Entries from a data source:
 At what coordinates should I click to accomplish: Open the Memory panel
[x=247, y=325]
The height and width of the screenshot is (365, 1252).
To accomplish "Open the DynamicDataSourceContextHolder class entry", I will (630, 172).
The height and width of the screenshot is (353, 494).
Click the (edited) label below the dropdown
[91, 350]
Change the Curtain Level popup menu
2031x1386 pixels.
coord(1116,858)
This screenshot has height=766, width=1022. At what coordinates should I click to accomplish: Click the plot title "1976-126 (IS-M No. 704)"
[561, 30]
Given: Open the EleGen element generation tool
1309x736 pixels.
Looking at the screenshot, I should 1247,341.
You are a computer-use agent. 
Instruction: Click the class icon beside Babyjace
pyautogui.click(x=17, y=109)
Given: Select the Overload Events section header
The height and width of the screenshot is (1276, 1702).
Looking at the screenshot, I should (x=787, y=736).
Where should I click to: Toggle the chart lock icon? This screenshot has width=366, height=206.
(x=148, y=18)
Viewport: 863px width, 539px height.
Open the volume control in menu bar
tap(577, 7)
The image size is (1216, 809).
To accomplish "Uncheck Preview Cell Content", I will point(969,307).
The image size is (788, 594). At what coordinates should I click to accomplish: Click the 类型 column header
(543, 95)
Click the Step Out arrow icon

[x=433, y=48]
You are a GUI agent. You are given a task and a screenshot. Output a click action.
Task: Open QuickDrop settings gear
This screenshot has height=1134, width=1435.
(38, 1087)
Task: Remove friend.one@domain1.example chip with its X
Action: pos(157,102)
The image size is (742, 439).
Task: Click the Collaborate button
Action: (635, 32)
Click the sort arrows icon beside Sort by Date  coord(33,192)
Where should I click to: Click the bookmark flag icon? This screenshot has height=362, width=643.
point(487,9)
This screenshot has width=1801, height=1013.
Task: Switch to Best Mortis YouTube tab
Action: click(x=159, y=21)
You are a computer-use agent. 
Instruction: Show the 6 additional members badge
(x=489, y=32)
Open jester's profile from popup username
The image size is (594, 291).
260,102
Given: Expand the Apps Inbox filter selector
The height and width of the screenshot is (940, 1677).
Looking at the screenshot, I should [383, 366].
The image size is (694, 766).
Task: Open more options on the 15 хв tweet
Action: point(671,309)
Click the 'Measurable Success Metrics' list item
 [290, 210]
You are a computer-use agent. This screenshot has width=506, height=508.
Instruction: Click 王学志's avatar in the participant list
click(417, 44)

PROBLEM TO WORK ON: Find each line in the entries above that contains the word "size", and copy those lines out.

FINAL RESULT:
The image size is (1216, 809).
The image size is (788, 594). At what coordinates should I click to accomplish: Click the 类型 column header
The image size is (742, 439).
The image size is (594, 291).
The image size is (694, 766).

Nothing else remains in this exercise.